#### PROBLEM STATEMENT
Reproduce the listing below word for word, line by line, from start to finish.

══════

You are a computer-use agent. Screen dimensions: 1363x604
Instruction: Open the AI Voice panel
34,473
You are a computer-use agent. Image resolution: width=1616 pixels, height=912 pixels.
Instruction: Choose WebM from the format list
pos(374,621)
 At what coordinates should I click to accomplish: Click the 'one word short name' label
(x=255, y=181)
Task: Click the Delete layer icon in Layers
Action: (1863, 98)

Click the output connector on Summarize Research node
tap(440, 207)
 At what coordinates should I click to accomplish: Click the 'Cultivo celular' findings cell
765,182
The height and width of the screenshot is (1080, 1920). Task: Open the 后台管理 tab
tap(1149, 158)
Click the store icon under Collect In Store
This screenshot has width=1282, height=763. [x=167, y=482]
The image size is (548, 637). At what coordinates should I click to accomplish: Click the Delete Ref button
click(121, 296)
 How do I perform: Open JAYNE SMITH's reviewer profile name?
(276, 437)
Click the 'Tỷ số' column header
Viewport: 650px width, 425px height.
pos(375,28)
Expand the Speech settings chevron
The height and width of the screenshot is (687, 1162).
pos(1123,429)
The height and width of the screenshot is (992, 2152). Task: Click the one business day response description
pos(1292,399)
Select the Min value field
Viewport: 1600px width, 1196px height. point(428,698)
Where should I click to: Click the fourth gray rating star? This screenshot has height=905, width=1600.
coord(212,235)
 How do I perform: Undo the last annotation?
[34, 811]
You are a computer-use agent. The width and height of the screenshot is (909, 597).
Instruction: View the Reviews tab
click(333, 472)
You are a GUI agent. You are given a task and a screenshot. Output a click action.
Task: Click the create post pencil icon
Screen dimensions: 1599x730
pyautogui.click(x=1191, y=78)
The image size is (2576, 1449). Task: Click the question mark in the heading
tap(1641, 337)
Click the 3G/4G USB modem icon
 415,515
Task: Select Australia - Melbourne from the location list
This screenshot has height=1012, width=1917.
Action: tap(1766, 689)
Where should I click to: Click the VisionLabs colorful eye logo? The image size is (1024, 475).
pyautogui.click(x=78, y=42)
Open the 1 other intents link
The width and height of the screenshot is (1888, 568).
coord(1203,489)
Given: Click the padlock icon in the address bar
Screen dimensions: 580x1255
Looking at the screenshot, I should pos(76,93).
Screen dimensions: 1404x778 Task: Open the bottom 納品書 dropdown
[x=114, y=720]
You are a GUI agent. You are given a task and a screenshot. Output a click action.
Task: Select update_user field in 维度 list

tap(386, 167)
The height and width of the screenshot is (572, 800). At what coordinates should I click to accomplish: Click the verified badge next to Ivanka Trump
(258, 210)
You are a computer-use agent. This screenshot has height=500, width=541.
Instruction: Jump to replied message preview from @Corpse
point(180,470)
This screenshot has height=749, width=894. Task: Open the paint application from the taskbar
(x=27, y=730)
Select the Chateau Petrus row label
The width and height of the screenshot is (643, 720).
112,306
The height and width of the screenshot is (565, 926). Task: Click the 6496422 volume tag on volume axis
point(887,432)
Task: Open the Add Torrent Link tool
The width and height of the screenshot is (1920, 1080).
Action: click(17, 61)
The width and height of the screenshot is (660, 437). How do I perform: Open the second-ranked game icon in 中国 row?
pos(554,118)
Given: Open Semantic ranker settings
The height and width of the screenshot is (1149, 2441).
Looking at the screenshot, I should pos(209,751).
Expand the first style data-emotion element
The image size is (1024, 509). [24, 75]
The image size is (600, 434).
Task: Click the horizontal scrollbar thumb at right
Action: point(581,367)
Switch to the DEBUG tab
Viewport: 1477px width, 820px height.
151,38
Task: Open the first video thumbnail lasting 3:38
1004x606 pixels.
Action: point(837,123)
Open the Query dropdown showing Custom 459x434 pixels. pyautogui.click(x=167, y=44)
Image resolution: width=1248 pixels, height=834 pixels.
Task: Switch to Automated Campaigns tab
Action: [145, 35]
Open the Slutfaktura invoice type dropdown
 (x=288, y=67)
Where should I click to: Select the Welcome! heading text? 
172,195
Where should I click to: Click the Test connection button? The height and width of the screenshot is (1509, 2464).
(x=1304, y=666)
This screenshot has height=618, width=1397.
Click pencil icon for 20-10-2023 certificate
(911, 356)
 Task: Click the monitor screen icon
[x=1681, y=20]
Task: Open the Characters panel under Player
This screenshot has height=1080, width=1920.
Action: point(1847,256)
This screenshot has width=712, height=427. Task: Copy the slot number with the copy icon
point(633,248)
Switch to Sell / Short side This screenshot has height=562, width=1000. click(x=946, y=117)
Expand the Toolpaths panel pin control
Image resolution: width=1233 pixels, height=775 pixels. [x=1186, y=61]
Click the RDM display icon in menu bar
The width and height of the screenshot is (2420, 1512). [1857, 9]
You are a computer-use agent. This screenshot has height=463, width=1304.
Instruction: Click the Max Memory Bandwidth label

══════

#### SOLUTION FOR THIS TASK
You are a computer-use agent. Screen dimensions: 1363x604
Instruction: Open the AI Voice panel
34,473
You are a computer-use agent. Image resolution: width=1616 pixels, height=912 pixels.
Instruction: Choose WebM from the format list
pos(374,621)
 At what coordinates should I click to accomplish: Click the 'one word short name' label
(x=255, y=181)
Task: Click the Delete layer icon in Layers
Action: (1863, 98)

Click the output connector on Summarize Research node
tap(440, 207)
 At what coordinates should I click to accomplish: Click the 'Cultivo celular' findings cell
765,182
The height and width of the screenshot is (1080, 1920). Task: Open the 后台管理 tab
tap(1149, 158)
Click the store icon under Collect In Store
This screenshot has width=1282, height=763. [x=167, y=482]
The image size is (548, 637). At what coordinates should I click to accomplish: Click the Delete Ref button
click(121, 296)
 How do I perform: Open JAYNE SMITH's reviewer profile name?
(276, 437)
Click the 'Tỷ số' column header
Viewport: 650px width, 425px height.
pos(375,28)
Expand the Speech settings chevron
The height and width of the screenshot is (687, 1162).
pos(1123,429)
The height and width of the screenshot is (992, 2152). Task: Click the one business day response description
pos(1292,399)
Select the Min value field
Viewport: 1600px width, 1196px height. point(428,698)
Where should I click to: Click the fourth gray rating star? This screenshot has height=905, width=1600.
coord(212,235)
 How do I perform: Undo the last annotation?
[34, 811]
You are a computer-use agent. The width and height of the screenshot is (909, 597).
Instruction: View the Reviews tab
click(333, 472)
You are a GUI agent. You are given a task and a screenshot. Output a click action.
Task: Click the create post pencil icon
Screen dimensions: 1599x730
pyautogui.click(x=1191, y=78)
The image size is (2576, 1449). Task: Click the question mark in the heading
tap(1641, 337)
Click the 3G/4G USB modem icon
 415,515
Task: Select Australia - Melbourne from the location list
This screenshot has height=1012, width=1917.
Action: tap(1766, 689)
Where should I click to: Click the VisionLabs colorful eye logo? The image size is (1024, 475).
pyautogui.click(x=78, y=42)
Open the 1 other intents link
The width and height of the screenshot is (1888, 568).
coord(1203,489)
Given: Click the padlock icon in the address bar
Screen dimensions: 580x1255
Looking at the screenshot, I should pos(76,93).
Screen dimensions: 1404x778 Task: Open the bottom 納品書 dropdown
[x=114, y=720]
You are a GUI agent. You are given a task and a screenshot. Output a click action.
Task: Select update_user field in 维度 list

tap(386, 167)
The height and width of the screenshot is (572, 800). At what coordinates should I click to accomplish: Click the verified badge next to Ivanka Trump
(258, 210)
You are a computer-use agent. This screenshot has height=500, width=541.
Instruction: Jump to replied message preview from @Corpse
point(180,470)
This screenshot has height=749, width=894. Task: Open the paint application from the taskbar
(x=27, y=730)
Select the Chateau Petrus row label
The width and height of the screenshot is (643, 720).
112,306
The height and width of the screenshot is (565, 926). Task: Click the 6496422 volume tag on volume axis
point(887,432)
Task: Open the Add Torrent Link tool
The width and height of the screenshot is (1920, 1080).
Action: click(17, 61)
The width and height of the screenshot is (660, 437). How do I perform: Open the second-ranked game icon in 中国 row?
pos(554,118)
Given: Open Semantic ranker settings
The height and width of the screenshot is (1149, 2441).
Looking at the screenshot, I should pos(209,751).
Expand the first style data-emotion element
The image size is (1024, 509). [24, 75]
The image size is (600, 434).
Task: Click the horizontal scrollbar thumb at right
Action: point(581,367)
Switch to the DEBUG tab
Viewport: 1477px width, 820px height.
151,38
Task: Open the first video thumbnail lasting 3:38
1004x606 pixels.
Action: point(837,123)
Open the Query dropdown showing Custom 459x434 pixels. pyautogui.click(x=167, y=44)
Image resolution: width=1248 pixels, height=834 pixels.
Task: Switch to Automated Campaigns tab
Action: [145, 35]
Open the Slutfaktura invoice type dropdown
 (x=288, y=67)
Where should I click to: Select the Welcome! heading text? 
172,195
Where should I click to: Click the Test connection button? The height and width of the screenshot is (1509, 2464).
(x=1304, y=666)
This screenshot has height=618, width=1397.
Click pencil icon for 20-10-2023 certificate
(911, 356)
 Task: Click the monitor screen icon
[x=1681, y=20]
Task: Open the Characters panel under Player
This screenshot has height=1080, width=1920.
Action: point(1847,256)
This screenshot has width=712, height=427. Task: Copy the slot number with the copy icon
point(633,248)
Switch to Sell / Short side This screenshot has height=562, width=1000. click(x=946, y=117)
Expand the Toolpaths panel pin control
Image resolution: width=1233 pixels, height=775 pixels. [x=1186, y=61]
Click the RDM display icon in menu bar
The width and height of the screenshot is (2420, 1512). [1857, 9]
You are a computer-use agent. This screenshot has height=463, width=1304.
Instruction: Click the Max Memory Bandwidth label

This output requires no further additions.